_SOURCE EXTRACT_
Here’s a hypothetical question – what if the words you need to communicate who you are come from a language that is not your own? That is the premise of the 2023 Pulitzer Prize-winning play English by Sanaz Toossi, the first offering of the sixth season of CAST’s Staged Readings, Re-Orient: Narratives From Asian Voices. Set in Karaj, Iran in 2008, it tells the story of four adult students taking an English language class. What unfolds is an articulate discourse on how language becomes a crux between holding on to your own identity while also finding your place in the world at large.
As the reading begins, we meet its motley crew of characters. Goli (Chaye Mogg) is an eager 18-year-old with big dreams. Elham (Justine Peña) is a medical student hoping to move overseas, while Omid (Jordan Andrews) is preparing for a green card interview. Roya (Mayen Bustamante-Cadd) is a mother trying to assimilate into her son’s new life in Canada. Mikkie Bradshaw-Volante plays Marjan, their English teacher.
Sarah Facuri shows a sensitivity to the human condition as a director by allowing her actors to hold space for all the frustration, doubt, regret, hope, and joy that the characters felt. Even the shift in tonality, clarity, and accent as they volleyed between translated Farsi to broken English amplifies the myriad of emotions.
As beautiful as Toossi’s writing of English was, props must go to the cast who had to deliver it. And that they did, in spades. Mogg matches Goli’s enthusiasm and energy at every turn, giving the reading much-needed levity. Bustamante-Cadd plays Roya, a mother waiting to reunite with her son, with a mix of sadness and hope as she struggles with acceptance and change. On the other hand, this is Andrews' first foray into straight plays, which, after this, he should do more of. His take on Omid is charming and thoughtful, but you sense the façade built around that persona.

_ENTRIES PROVIDED_
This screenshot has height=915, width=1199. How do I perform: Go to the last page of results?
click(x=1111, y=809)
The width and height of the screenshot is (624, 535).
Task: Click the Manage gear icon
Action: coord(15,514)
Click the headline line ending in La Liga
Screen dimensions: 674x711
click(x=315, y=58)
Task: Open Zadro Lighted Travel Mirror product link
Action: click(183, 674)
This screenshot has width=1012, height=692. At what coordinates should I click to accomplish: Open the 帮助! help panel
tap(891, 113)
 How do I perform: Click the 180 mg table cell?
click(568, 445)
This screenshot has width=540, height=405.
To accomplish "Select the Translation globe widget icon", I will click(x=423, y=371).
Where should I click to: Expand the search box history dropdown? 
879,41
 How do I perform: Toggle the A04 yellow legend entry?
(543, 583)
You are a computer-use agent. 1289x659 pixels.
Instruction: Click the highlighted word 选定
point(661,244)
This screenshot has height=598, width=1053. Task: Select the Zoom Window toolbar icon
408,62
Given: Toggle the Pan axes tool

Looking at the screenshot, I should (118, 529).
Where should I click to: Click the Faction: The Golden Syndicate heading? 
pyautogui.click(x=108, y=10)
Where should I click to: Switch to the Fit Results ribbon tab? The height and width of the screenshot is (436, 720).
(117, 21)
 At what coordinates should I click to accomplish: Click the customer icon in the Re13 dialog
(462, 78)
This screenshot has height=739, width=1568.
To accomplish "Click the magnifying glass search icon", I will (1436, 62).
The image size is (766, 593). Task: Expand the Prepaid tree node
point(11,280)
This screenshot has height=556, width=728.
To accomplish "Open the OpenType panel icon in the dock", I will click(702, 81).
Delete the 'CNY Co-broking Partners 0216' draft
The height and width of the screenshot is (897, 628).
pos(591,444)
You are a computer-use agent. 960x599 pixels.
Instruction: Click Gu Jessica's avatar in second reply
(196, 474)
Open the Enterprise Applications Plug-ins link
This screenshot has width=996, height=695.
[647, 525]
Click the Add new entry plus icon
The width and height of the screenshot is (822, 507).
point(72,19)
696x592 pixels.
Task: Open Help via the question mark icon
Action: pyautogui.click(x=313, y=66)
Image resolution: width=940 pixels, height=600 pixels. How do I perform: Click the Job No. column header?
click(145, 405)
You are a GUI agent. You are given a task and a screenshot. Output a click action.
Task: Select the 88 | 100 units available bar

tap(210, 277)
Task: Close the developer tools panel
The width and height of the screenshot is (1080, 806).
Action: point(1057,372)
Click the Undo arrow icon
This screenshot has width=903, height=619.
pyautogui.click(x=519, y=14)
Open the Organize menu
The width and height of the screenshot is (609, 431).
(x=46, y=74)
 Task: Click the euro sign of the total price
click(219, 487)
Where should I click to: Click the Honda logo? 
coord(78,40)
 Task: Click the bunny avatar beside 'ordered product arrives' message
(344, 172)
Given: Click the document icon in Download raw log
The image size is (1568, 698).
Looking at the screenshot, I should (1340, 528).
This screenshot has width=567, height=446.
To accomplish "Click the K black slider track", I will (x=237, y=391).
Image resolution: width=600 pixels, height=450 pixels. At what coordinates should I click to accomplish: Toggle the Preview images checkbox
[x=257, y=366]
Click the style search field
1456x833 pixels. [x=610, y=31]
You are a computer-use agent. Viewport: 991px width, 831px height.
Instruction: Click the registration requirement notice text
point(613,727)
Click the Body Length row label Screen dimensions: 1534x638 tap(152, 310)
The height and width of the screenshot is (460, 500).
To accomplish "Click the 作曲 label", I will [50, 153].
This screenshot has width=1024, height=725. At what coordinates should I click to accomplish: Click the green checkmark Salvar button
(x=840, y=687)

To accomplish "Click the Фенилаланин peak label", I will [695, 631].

_WORK REQUEST_
Summarize the review in two sentences. The records are not needed for the work on this page.

_RESULT FOR THIS TASK_
The review covers a staged reading of Sanaz Toossi's 2023 Pulitzer Prize-winning play English, the first offering of the sixth season of CAST's Staged Readings. The play follows four adult students in an English class in Karaj, Iran, in 2008 as they weigh holding on to their identity against finding a place in the wider world, and the review praises Sarah Facuri's direction and the cast's delivery.